Clemente Mastella come… Robespierre

Le elezioni amministrative per i rinnovi dei Consigli Comunali e Provinciali sembrano destinte ad essere trasferite in autunno e non più in questa primavera.
Il virus con annessa pandemia ha complicato anche questa tornata elettorale.
Il popolo sembra essersi rassegnato(sic!), ma chi non è sulla stessa onda sembrano essere i partiti e le varie associazioni che vorrebbero partecipare alla competizione.
In citta stanno lavorando da subito dopo le festività natalizie partiti, associazioni civili e agglomerati pieni di ideali
Si cercano alleanze, si ribaltano amicizie ci si impegna in interminabili sedute collegiali e non per mettere a fuoco strategie e programmi.
In città la caccia a “Mastella” è aperta dalla primavera del 2016 allorquando il sindaco fu eletto, in un contesto maggioritario disintegratosi in questi anni con i vari scenari di vita vissuta, che hanno caratterizzato e tenuto banco per un intero lustro.
In pratica dei 32 eletti in prima battuta credo ne siano rimasti meno della metà  delle dita di una mano sotto la bandiera che li aveva portati a sedere sui banchi di Palazzo Mosti.
Nomine assessoriali, ma soprattutto i cosiddetti salti della quaglia hanno in definitiva cambiato il volto di quel consesso uscito dalle urne.
Ora  si pensa alle prossime elezioni e tutti in campo sembrano aver dichiarato guerra non tanto alla maggioranza che resiste tra i banchi del Palazzo di città, ma soprattutto contro l’apice, contro l’uomo dalla fusciacca tricolore: Clemente Mastella.
Da par suo l’ex on.le, ministro, parlamentare europeo è impegnato da sempre nella campagna elettorale, fin dal momento della sua elezione. Obiettivo primario la riconferma.

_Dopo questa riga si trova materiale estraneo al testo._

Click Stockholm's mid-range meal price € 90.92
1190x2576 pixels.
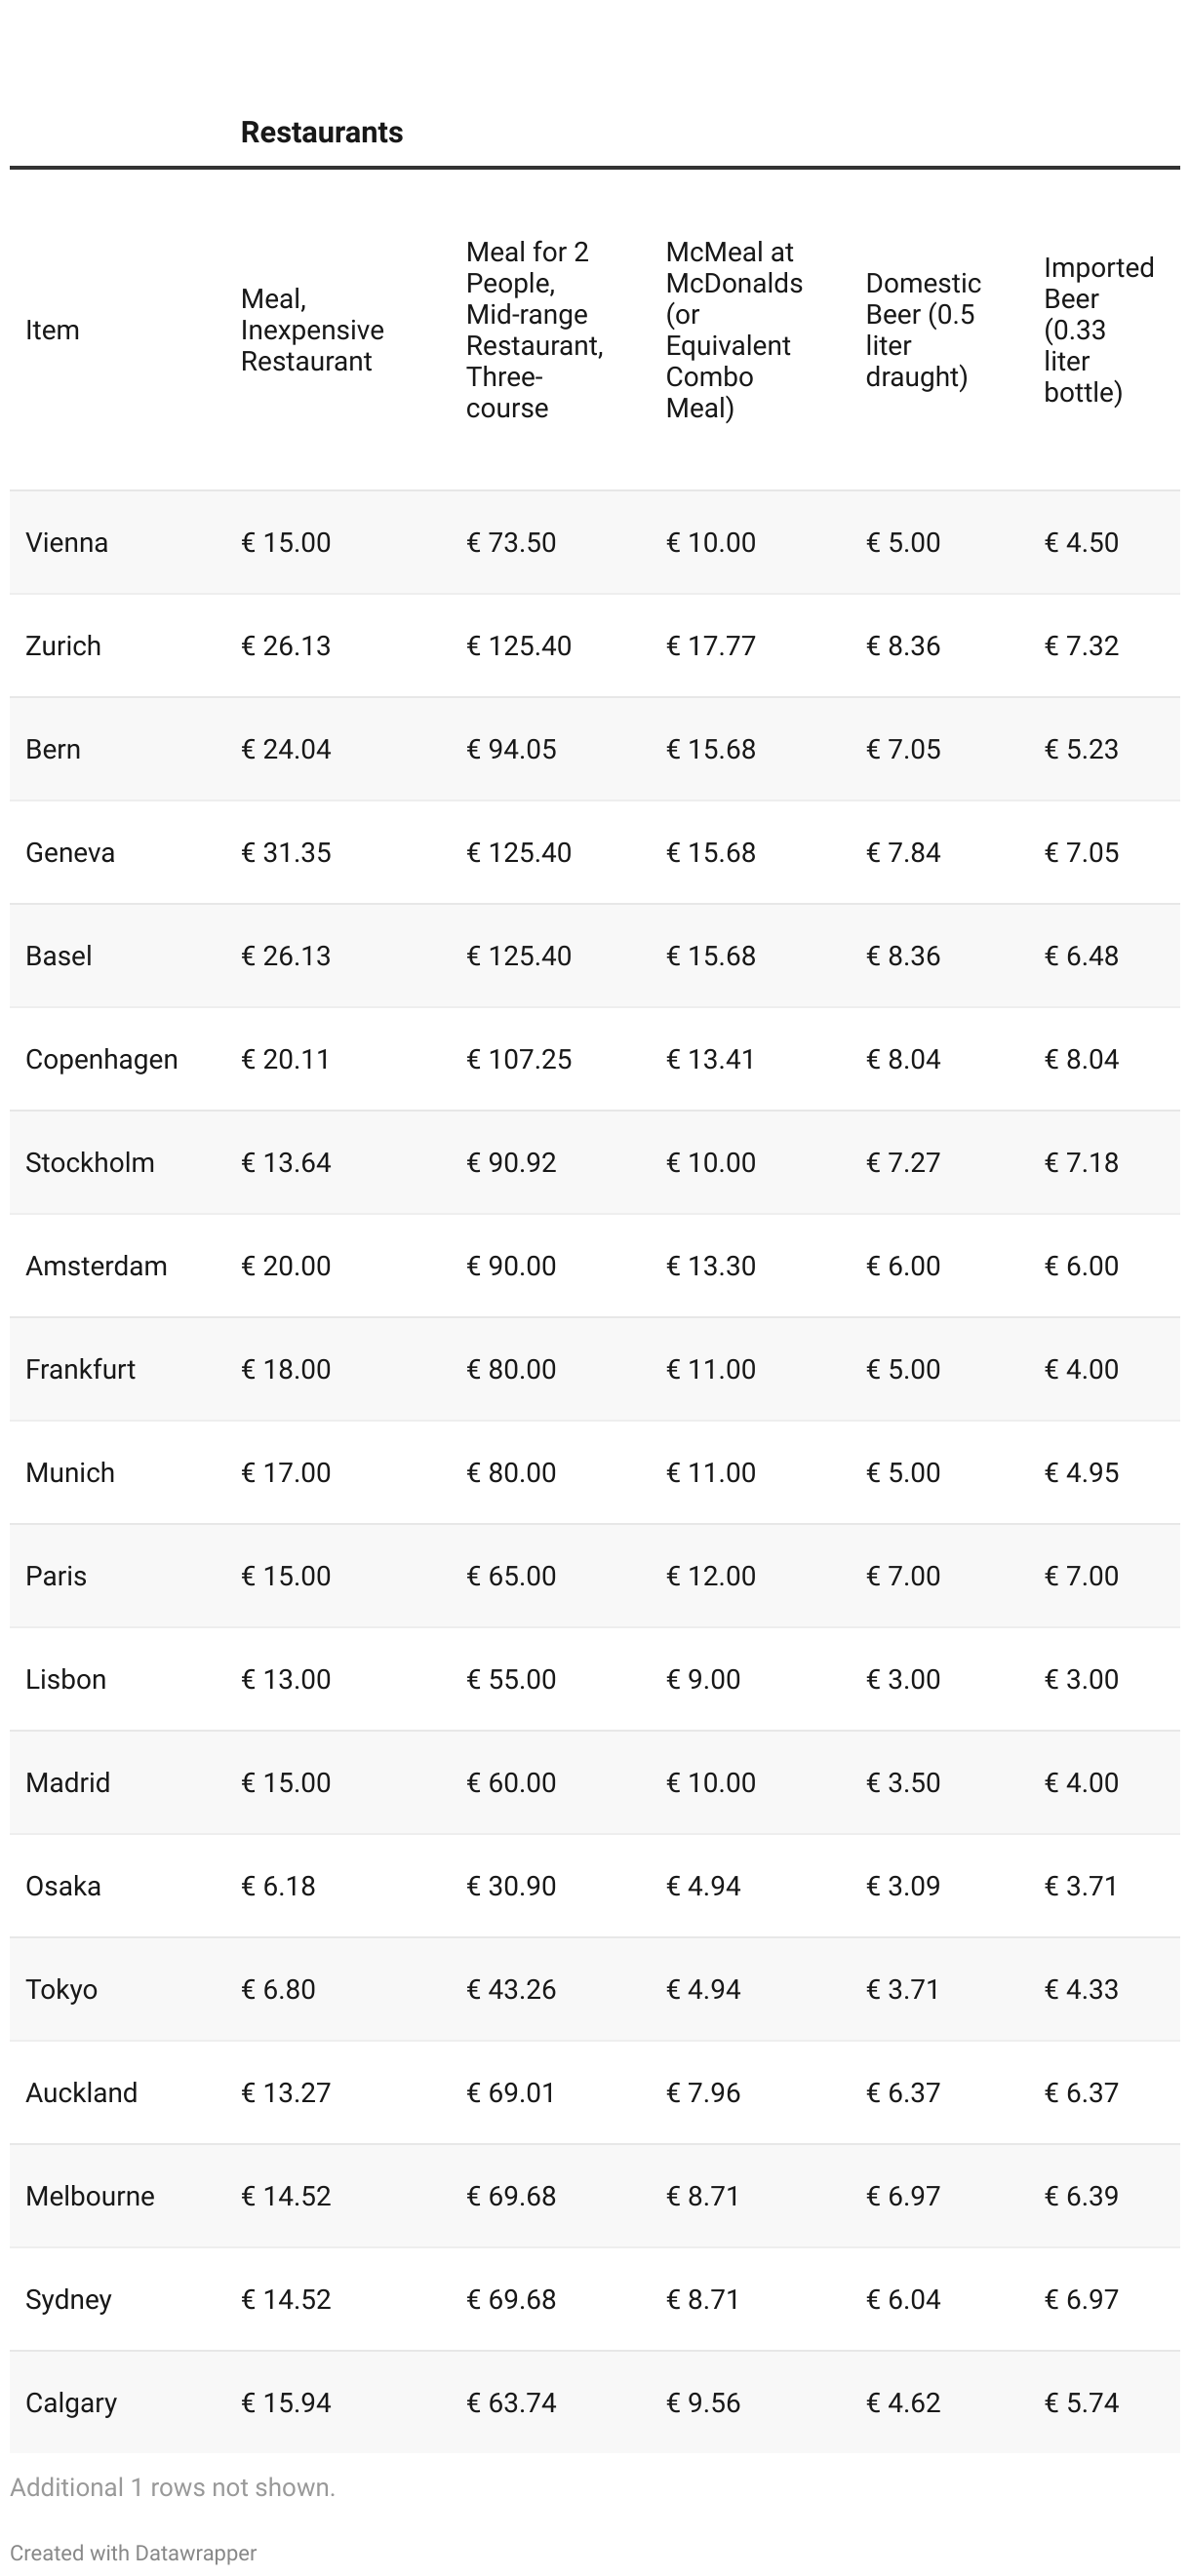click(511, 1163)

Ed in questi anni ha cercato di porsi in maniera quasi sicura (in politica mai dire mai) posizionandosi più a sinistra di quanto espresso dal voto del 2016.
Scrivere delle varie tappe non ha senso, scrivere invece di quanto sta raccogliendo in materia di aggregazioni forse è più attuale ed intrigante.
La prima è che in queste settimane è riuscito ad ammaliare ben due suoi antagonisti proprio nelle elezioni di cinque anni fa: prima Giancarlo Ucci e, pochi giorni fa, Raffaele Tibaldi. Ma alla casa paterna sembra essere tornato qualche mastelliano della prima ora, tra tutti Fernando Errico
Il sindaco parla di aggregare qualcosa come una decina di liste con il suo nome. Prina tra tutte “Noi Campani”, che da qualche mese è un partito politico concretizzatosi nella elezione del Governatore della Campania. Questo organismo in pratica sarà il vertice delle forze aggregate.

Ma se a Palzzzo sembra esserci già un’aria tranquilla, certo non lo sono le altre forze politiche e associazioni che per scelta politica o di campo hanno nel mirino “Clemente Mastella”, obiettivo unico ma da posizioni diverse.
A sinistra, al centro e a destra tutti in pista appassionatamente, ma manca la famosa “amalgama” del patron avellinese Antonio Sibilia. Già sacrificati sull’altare della non politica numerose eccellenze… da qui all’autunno… una scia più lunga di quella lasciata sulle strade della rivoluzione francese da “il Terrore”. Mastella… il nuovo Robespierre!?!?!?